EXERCISE DESCRIPTION:
If a line in the entries contains the string "marker", include that line in your answer.

RECORDED INFORMATION:
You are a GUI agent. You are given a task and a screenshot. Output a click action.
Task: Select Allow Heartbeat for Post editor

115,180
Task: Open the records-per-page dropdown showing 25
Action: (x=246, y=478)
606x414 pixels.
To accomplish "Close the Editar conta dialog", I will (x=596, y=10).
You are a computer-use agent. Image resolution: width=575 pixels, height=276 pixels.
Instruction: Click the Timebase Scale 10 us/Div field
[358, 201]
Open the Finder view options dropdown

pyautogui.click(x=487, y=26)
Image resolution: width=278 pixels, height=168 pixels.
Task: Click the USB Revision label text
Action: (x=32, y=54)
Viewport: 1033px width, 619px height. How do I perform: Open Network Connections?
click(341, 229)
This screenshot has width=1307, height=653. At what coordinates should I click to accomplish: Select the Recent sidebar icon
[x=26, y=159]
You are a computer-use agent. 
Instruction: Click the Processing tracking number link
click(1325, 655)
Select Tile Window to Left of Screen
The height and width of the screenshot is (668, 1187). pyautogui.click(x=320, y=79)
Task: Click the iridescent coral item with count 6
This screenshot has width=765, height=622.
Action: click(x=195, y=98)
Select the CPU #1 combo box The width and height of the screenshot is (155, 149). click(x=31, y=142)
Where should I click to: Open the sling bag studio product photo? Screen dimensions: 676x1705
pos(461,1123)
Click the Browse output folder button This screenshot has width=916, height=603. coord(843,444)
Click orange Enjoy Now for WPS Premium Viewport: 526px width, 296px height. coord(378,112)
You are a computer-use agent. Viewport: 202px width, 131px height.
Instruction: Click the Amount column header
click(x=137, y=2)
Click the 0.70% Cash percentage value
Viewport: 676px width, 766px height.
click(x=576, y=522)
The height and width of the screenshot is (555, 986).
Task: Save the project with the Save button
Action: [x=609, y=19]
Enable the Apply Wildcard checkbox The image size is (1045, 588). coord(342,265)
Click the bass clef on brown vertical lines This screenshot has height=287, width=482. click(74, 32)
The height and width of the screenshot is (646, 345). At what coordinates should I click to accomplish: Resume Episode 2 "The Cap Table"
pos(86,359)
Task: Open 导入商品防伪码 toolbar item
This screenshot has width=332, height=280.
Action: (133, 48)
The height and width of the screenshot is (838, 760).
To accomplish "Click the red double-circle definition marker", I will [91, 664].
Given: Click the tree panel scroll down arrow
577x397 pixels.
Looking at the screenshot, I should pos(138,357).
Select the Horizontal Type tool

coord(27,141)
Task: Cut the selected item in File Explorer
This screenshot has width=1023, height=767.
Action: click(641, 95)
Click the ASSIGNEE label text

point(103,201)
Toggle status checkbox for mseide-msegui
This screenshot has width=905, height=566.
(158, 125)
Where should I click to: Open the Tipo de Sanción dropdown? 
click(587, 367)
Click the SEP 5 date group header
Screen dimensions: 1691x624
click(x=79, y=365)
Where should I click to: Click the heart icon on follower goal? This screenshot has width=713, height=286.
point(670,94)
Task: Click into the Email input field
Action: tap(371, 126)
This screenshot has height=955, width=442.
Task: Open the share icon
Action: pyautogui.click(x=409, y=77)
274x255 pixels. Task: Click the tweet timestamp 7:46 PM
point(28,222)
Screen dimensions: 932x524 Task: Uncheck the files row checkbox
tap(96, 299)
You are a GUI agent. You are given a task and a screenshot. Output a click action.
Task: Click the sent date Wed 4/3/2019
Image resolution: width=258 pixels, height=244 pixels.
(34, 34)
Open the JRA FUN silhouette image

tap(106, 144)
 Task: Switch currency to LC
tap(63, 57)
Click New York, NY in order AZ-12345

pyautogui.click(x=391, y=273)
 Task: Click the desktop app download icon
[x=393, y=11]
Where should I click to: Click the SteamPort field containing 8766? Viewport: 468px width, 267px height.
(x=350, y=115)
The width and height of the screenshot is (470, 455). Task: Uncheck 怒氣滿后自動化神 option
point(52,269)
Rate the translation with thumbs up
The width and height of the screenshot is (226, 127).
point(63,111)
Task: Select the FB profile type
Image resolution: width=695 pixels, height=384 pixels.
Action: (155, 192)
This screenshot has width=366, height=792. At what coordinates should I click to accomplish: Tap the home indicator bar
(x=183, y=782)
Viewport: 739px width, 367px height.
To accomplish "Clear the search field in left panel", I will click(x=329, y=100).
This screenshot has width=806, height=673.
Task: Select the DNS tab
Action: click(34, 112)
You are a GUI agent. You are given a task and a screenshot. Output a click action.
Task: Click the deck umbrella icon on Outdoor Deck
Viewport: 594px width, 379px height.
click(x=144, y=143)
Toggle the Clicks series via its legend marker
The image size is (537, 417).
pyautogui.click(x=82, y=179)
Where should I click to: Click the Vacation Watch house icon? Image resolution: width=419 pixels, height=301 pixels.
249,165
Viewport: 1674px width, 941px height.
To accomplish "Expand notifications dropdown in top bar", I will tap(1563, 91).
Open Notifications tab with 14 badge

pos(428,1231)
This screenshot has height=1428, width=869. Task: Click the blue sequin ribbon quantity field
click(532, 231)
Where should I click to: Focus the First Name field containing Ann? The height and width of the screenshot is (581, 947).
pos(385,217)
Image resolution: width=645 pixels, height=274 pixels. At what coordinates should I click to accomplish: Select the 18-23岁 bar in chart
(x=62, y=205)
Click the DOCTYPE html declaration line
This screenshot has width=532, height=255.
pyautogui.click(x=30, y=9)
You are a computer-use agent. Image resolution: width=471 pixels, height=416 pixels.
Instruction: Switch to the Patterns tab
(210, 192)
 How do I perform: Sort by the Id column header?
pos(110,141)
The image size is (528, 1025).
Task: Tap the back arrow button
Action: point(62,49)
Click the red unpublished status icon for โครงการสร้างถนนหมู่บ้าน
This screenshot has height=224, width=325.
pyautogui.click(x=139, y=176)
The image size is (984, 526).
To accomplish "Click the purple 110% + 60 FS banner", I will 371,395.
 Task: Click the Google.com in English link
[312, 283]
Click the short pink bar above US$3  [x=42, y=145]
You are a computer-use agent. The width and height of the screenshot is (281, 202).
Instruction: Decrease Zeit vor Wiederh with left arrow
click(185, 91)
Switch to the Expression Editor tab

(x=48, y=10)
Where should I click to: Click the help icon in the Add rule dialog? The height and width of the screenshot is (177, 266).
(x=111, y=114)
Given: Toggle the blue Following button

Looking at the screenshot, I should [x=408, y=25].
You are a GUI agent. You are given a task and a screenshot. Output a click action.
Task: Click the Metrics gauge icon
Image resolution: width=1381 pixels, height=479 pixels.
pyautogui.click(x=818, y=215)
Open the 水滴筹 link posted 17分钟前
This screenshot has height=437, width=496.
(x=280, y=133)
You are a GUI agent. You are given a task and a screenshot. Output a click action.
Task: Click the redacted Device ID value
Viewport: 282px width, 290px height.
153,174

OUTPUT OF THE EXERCISE:
To accomplish "Click the red double-circle definition marker", I will [91, 664].
Toggle the Clicks series via its legend marker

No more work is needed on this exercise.